Last fall, I read Dimitry Leger’s stunning debut novel God Loves Haiti, and at its finish, I was in awe. Leger, a native Haitian, managed to convey the beauty and grandeur of his homeland—the architecture, history and gorgeous terrain— all of which have been nearly forgotten and overlooked by a world more focused on the country’s problems. But Haiti is and has been a land of prosperity and potential. Celebrities like Marlon Brando flocked to the “Pearl of the Antilles” in the 50s and 60s, and a young Arkansas couple named Bill and Hillary honeymooned in the country in 1975. Haiti swells with globally-recognized art, music, writing, cuisine and its Creole culture is the backbone of New Orleans (in fact, had Haitian slaves not defeated Napoléon Bonaparte, he would have never sold Louisiana to the United States).
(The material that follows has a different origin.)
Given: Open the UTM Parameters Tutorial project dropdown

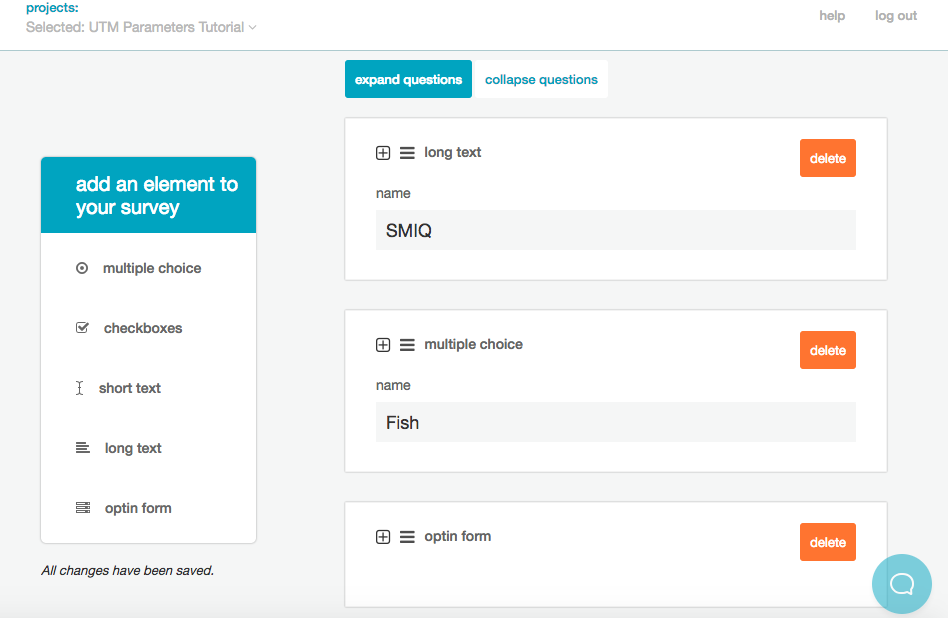Looking at the screenshot, I should (x=141, y=27).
As the adage goes: it is a country too rich to be poor. After finishing God Loves Haiti, my first thought was, I must visit this country. A month later, I was landing in the capital city of Port-Au-Prince.

Priceless in Port-Au-Prince

Walking through Port-Au-Prince is exhilarating (it’s safe: most of the rubble from the massive 7.0 2010 earthquake has been removed; and, despite media paranoia, Haiti is actually one of the safest countries in the Caribbean, according to a 2013 Igarapè Institute study). Looking into the faces of the men, women and children passing by, I see the resilience and pride; it’s the same strength and courage that allowed their enslaved ancestors to oust Napoléon from their homeland and become the first independent black republic in the Western Hemisphere.
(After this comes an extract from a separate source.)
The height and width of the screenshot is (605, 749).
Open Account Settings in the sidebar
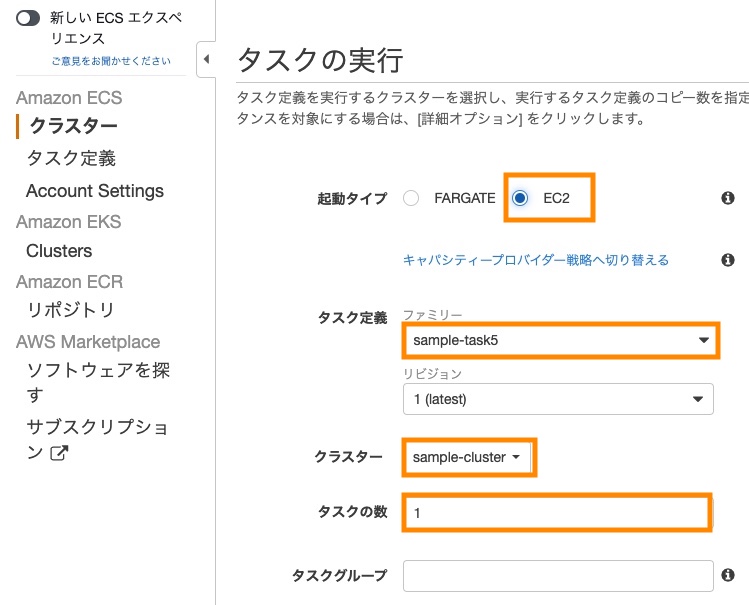95,191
The energy of downtown Port-Au-Prince is frenetic with throngs of Haitians walking—some hurriedly, others with Caribbean leisure, but mostly all with purpose—and sharing the streets with vintage motorcycles and the gaudy Tap Taps. These colorfully-painted pickup buses are used by Haitian locals for transport and are oftentimes adorned with political slogans or portraits of the famous.) The Iron Market, a stone’s throw from the Caribbean Sea, is one of the most famous structures in the country. Also known as Marche en Fer and originally built in in Paris in the 1800s, legend says that the market was purposed as a train station in Cairo, but Haitian President Florvil Hyppolite swooped in and purchased it when the deal soured. Nearly destroyed during the quake, the communications company Digicel coughed up $12 million and rebuilt the iconic bazaar to international building code standards, making it resistant to hurricanes and earthquakes. Lots of decorative odes to the original building and several 21st century add-ons were made including solar paneling and free WiFi. Today, with two major halls— one for food, the other for products—it’s just as vibrant as ever. The garrulous vendors work overtime hawking their goods, that include including everything from veggies to voodoo paraphernalia. It’s exciting, overwhelming and an absolute must-see.